Data shown ::
[Start of section]

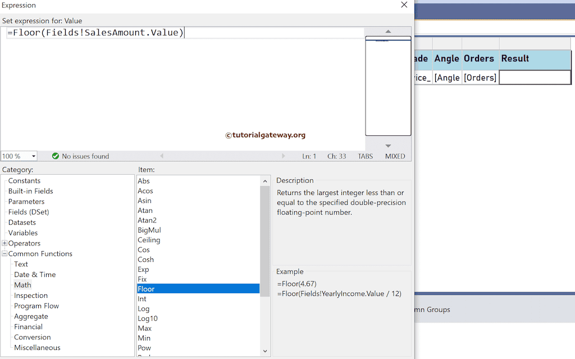575x359 pixels.
Task: Click the code minimap preview pane
Action: coord(388,87)
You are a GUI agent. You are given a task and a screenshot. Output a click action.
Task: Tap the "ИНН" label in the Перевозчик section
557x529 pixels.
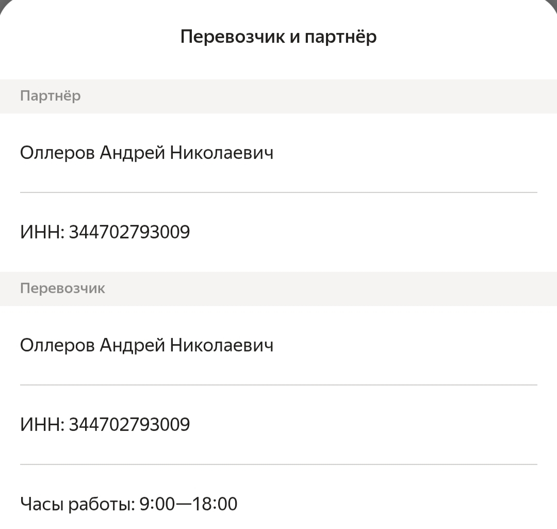41,425
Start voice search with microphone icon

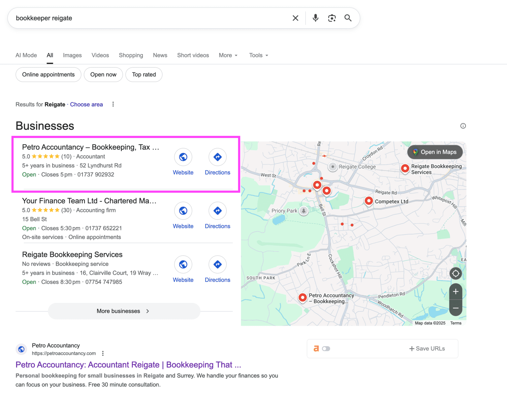pyautogui.click(x=315, y=18)
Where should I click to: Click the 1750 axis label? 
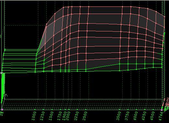[60, 116]
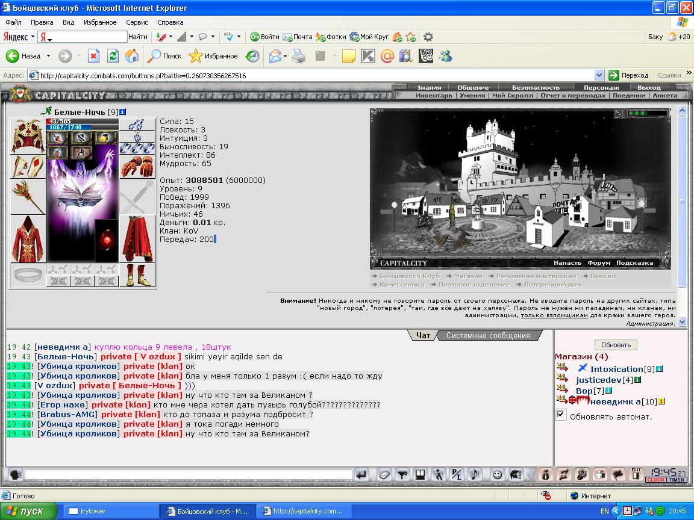This screenshot has width=694, height=520.
Task: Click the Internet Explorer Home toolbar icon
Action: (x=131, y=56)
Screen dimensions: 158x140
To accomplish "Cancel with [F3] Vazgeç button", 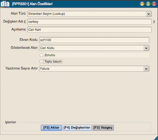I will point(103,128).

[End of section]

Nothing but the lines above from the one that has "557x529 pixels." down to the one that has "Screen dimensions: 158x140" belongs in the answer, copied exactly, without pictures.

Reply to the task ::
557x529 pixels.
41,425
Start voice search with microphone icon

pyautogui.click(x=315, y=18)
Where should I click to: Click the 1750 axis label? 
[60, 116]
This screenshot has width=694, height=520.
Task: Click the Internet Explorer Home toolbar icon
Action: (x=131, y=56)
Screen dimensions: 158x140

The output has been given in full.